[ASSIGNMENT]: Copy the entries below in full, keeping them exactly as they are.

[DATA EXCERPTS]:

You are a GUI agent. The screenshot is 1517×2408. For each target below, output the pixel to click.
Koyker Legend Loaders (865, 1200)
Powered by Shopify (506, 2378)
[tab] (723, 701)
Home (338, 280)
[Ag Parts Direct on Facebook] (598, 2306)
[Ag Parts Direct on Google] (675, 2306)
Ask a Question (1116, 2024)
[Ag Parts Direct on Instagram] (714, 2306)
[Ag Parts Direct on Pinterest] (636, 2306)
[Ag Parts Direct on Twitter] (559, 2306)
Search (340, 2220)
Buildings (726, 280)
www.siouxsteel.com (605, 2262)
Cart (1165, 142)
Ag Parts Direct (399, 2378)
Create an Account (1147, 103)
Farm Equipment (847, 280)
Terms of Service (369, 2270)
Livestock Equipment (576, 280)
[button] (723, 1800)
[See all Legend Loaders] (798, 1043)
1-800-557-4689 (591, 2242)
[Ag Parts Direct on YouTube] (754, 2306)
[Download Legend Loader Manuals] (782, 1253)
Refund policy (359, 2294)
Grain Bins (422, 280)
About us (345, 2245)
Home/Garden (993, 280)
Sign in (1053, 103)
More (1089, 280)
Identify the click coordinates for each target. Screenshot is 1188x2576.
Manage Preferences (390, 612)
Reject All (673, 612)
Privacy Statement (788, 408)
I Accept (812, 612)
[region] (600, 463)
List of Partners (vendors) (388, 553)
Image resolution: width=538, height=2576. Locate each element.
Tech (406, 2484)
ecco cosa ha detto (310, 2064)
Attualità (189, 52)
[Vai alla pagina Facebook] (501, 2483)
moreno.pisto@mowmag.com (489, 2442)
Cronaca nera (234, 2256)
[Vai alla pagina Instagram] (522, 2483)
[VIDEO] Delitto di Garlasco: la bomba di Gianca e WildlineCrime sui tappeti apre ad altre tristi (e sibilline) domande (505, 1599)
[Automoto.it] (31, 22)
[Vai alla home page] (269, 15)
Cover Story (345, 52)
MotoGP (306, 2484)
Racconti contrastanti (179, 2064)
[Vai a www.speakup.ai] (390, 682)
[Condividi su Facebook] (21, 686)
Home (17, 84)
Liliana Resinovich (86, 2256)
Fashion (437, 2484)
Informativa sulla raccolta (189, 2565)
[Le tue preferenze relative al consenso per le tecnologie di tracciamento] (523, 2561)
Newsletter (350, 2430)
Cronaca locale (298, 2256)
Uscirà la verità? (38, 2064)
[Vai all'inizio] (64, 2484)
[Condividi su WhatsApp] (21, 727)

[ANSWER SPACE]:
You are a GUI agent. The screenshot is 1517×2408. For each target below, output the pixel to click.
Koyker Legend Loaders (865, 1200)
Powered by Shopify (506, 2378)
[tab] (723, 701)
Home (338, 280)
[Ag Parts Direct on Facebook] (598, 2306)
[Ag Parts Direct on Google] (675, 2306)
Ask a Question (1116, 2024)
[Ag Parts Direct on Instagram] (714, 2306)
[Ag Parts Direct on Pinterest] (636, 2306)
[Ag Parts Direct on Twitter] (559, 2306)
Search (340, 2220)
Buildings (726, 280)
www.siouxsteel.com (605, 2262)
Cart (1165, 142)
Ag Parts Direct (399, 2378)
Create an Account (1147, 103)
Farm Equipment (847, 280)
Terms of Service (369, 2270)
Livestock Equipment (576, 280)
[button] (723, 1800)
[See all Legend Loaders] (798, 1043)
1-800-557-4689 (591, 2242)
[Ag Parts Direct on YouTube] (754, 2306)
[Download Legend Loader Manuals] (782, 1253)
Refund policy (359, 2294)
Grain Bins (422, 280)
About us (345, 2245)
Home/Garden (993, 280)
Sign in (1053, 103)
More (1089, 280)
Identify the click coordinates for each target. Screenshot is 1188x2576.
Manage Preferences (390, 612)
Reject All (673, 612)
Privacy Statement (788, 408)
I Accept (812, 612)
[region] (600, 463)
List of Partners (vendors) (388, 553)
Image resolution: width=538, height=2576. Locate each element.
Tech (406, 2484)
ecco cosa ha detto (310, 2064)
Attualità (189, 52)
[Vai alla pagina Facebook] (501, 2483)
moreno.pisto@mowmag.com (489, 2442)
Cronaca nera (234, 2256)
[Vai alla pagina Instagram] (522, 2483)
[VIDEO] Delitto di Garlasco: la bomba di Gianca e WildlineCrime sui tappeti apre ad altre tristi (e sibilline) domande (505, 1599)
[Automoto.it] (31, 22)
[Vai alla home page] (269, 15)
Cover Story (345, 52)
MotoGP (306, 2484)
Racconti contrastanti (179, 2064)
[Vai a www.speakup.ai] (390, 682)
[Condividi su Facebook] (21, 686)
Home (17, 84)
Liliana Resinovich (86, 2256)
Fashion (437, 2484)
Informativa sulla raccolta (189, 2565)
[Le tue preferenze relative al consenso per le tecnologie di tracciamento] (523, 2561)
Newsletter (350, 2430)
Cronaca locale (298, 2256)
Uscirà la verità? (38, 2064)
[Vai all'inizio] (64, 2484)
[Condividi su WhatsApp] (21, 727)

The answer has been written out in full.